AP National Political Editor Liz Sidoti's take on Barack Obama's victory speech:

It was a speech far different from the jubilant and lofty one he gave in Chicago four years ago.

With one term nearly over and the next ahead of him, a seasoned Obama talked of a resilient America — a place where people have "picked ourselves up" and fought back during tough economic times. He declared that the "best is yet to come."

And he struck a more bipartisan tone — by necessity as much as anything else given that power remains divided on Capitol Hill.

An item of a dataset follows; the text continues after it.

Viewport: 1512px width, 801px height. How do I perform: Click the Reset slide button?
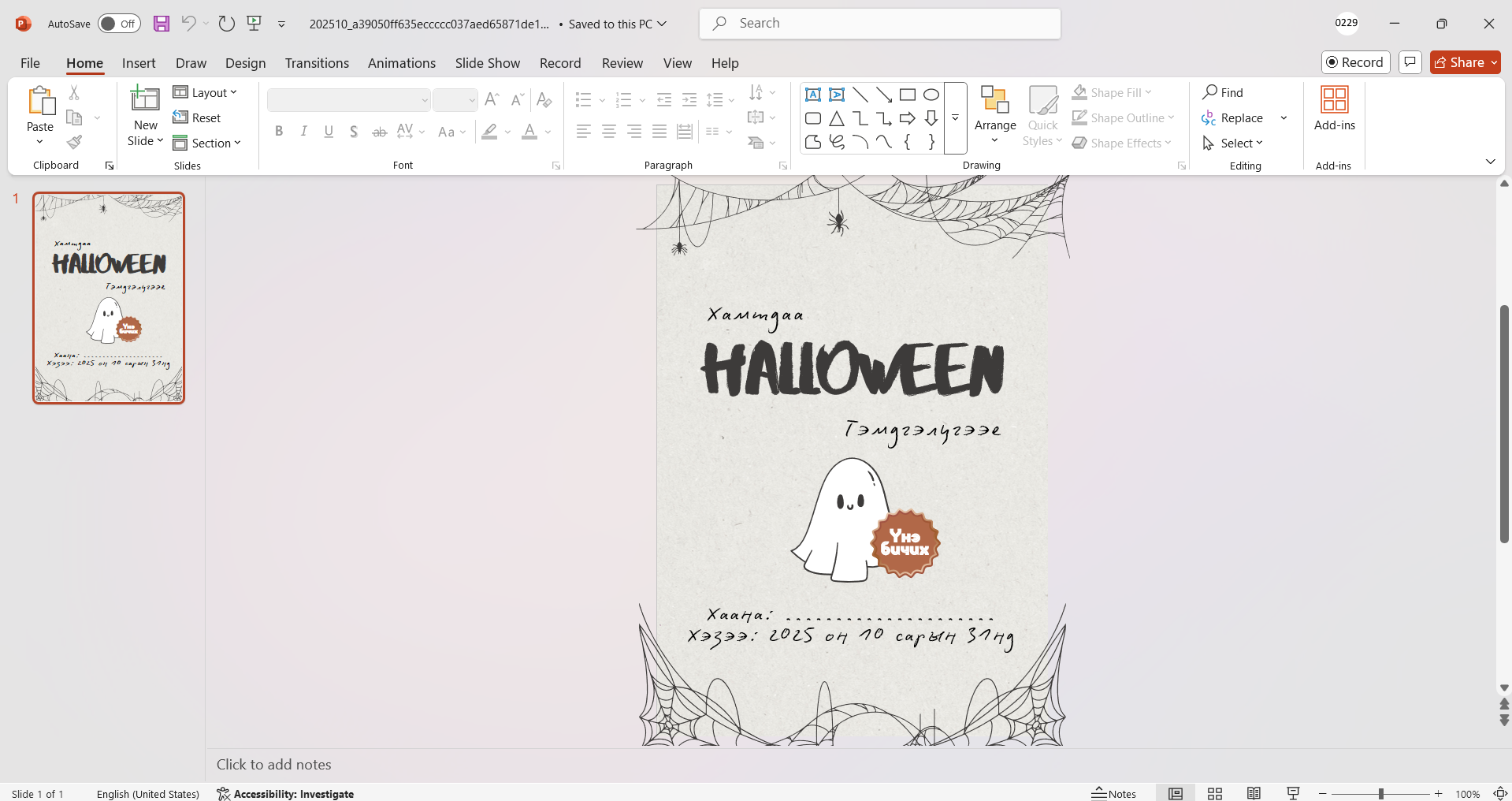197,118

He said he wants to meet with Republican rival Mitt Romney to discuss how they can work together, and he said he looked forward to working with the GOP.

Yet he also urged patience, saying progress will come in fits and starts.

— Liz Sidoti



Maybe they should ask for a cat?

President Barack Obama told Sasha and Malia Obama in his victory speech how proud he was of them — they were becoming strong, smart, beautiful women just like their mother, he said — but that didn't mean they were getting a second dog.

"One dog's probably enough," he said to laughter from the crowd.

Four years ago, of course, in his first victory speech, Obama had promised his girls they would have a new puppy in the White House. The First Dog soon followed, named Bo.

It was striking to see how the girls had grown since that night four years ago. Now, Malia, 14 — who wore a dress with a bright blue skirt, black top and pink belt — looked as tall as her mother, and in flat shoes, yet. Sasha, now 11, who four years ago jumped up into her father's arms on the victory stage, also looked mature in a dress with a bright green, bouncy skirt.

It was not lost on commentators that the next four years will bring renewed, intensified interest in the girls' lives, as they become full-fledged teenagers in the public eye.

— Jocelyn Noveck — Twitter



In his 20-minute speech to supporters after winning re-election, President Barack Obama touched on familiar themes he has emphasized throughout his presidency. He urged people to come together and said he would work with leaders in both parties to improve education, spur innovation, reduce debt and lessen global warming.

"We want to pass on a country that's safe and respected and admired around the world. A nation that is defended by the strongest military on earth and the best troops this world has ever known," he said.

He made references to victims of Superstorm Sandy and the Navy SEALS who killed Osama Bin Laden.

"This country has more wealth than any nation, but that's not what makes us rich," he said. "We have the most powerful military in history but that's not what makes us strong. Our universities, our culture are the envy of the world but that's not what keep the world coming to our shore."

It's "the belief that our destiny is shared, that this country only works when we accept certain obligations to one another."